**Exercise objective**
Rewrite the records from the line containing "Task: Click the TOEFL iBT column header" through the line containing "974x548 pixels.", replacing "column header" with "table heading" and leaving everything else the same. Omit the pictures.

-- Start Data entries --

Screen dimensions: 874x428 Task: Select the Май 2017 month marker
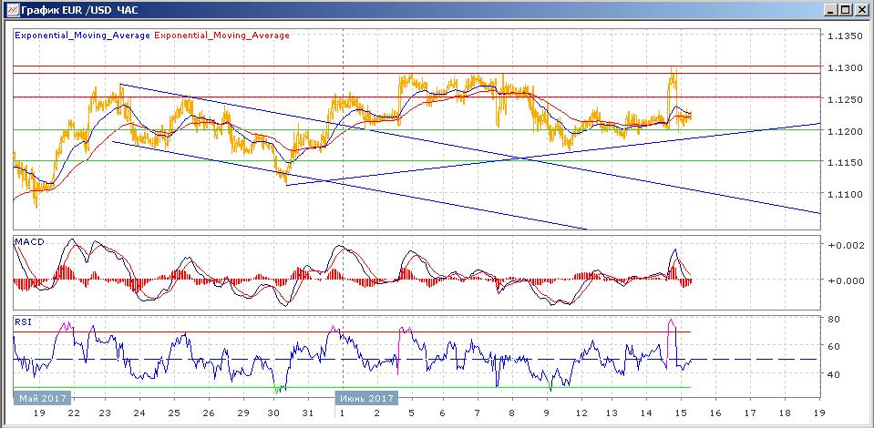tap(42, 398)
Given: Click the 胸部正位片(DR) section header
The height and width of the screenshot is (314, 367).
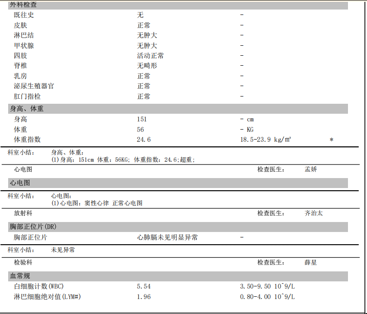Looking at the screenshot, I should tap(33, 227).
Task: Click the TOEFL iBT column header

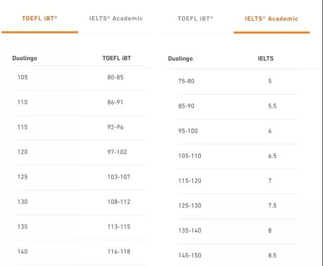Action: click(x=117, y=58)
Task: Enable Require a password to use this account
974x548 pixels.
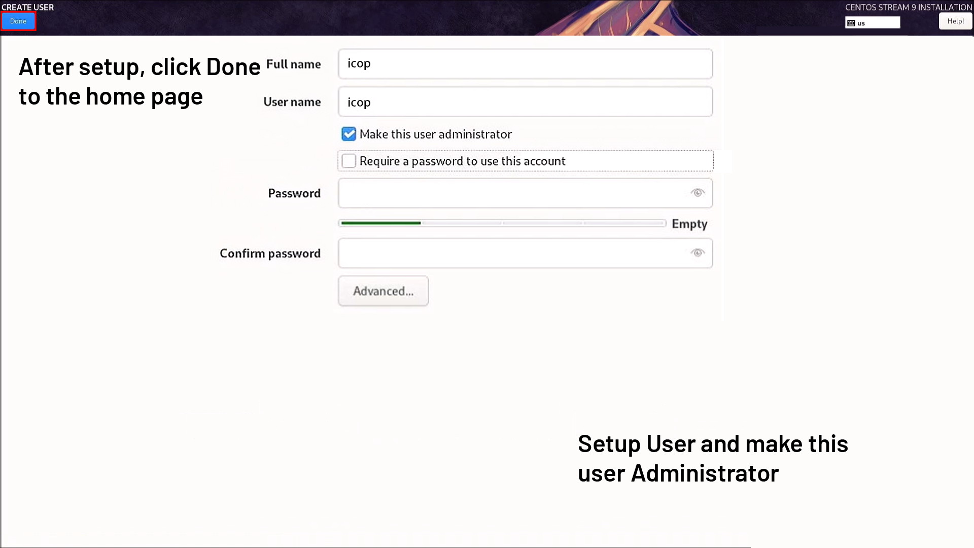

-- End Data entries --
-- Start Data entries --

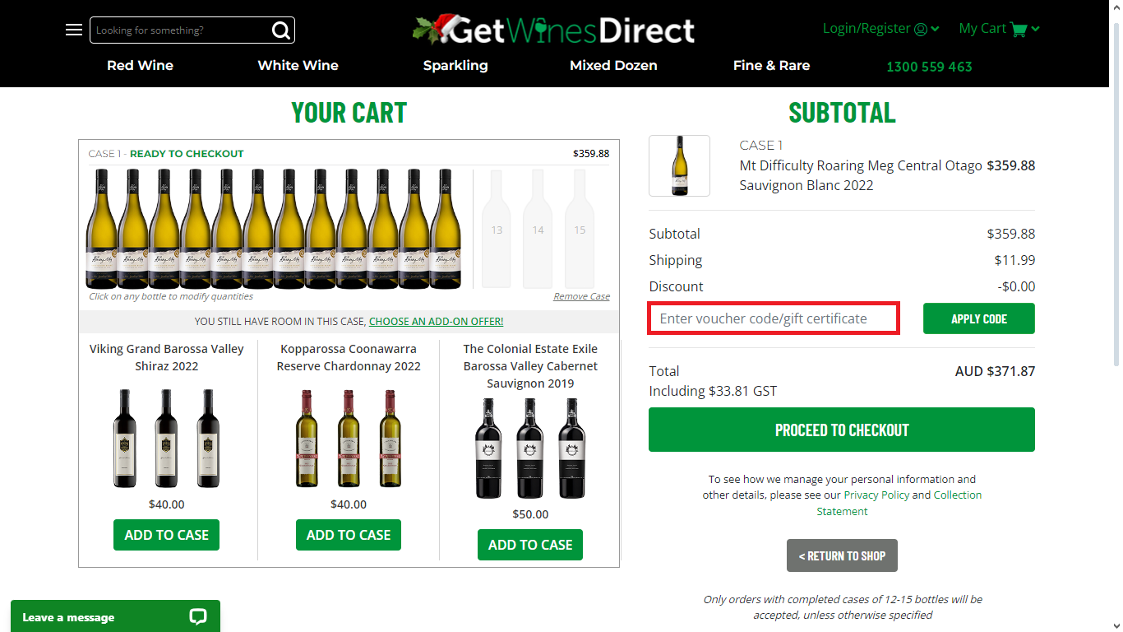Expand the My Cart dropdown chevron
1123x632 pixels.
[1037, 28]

-- End Data entries --

**Problem solution**
Task: Click the TOEFL iBT table heading

Action: click(x=117, y=58)
Task: Enable Require a password to use this account
974x548 pixels.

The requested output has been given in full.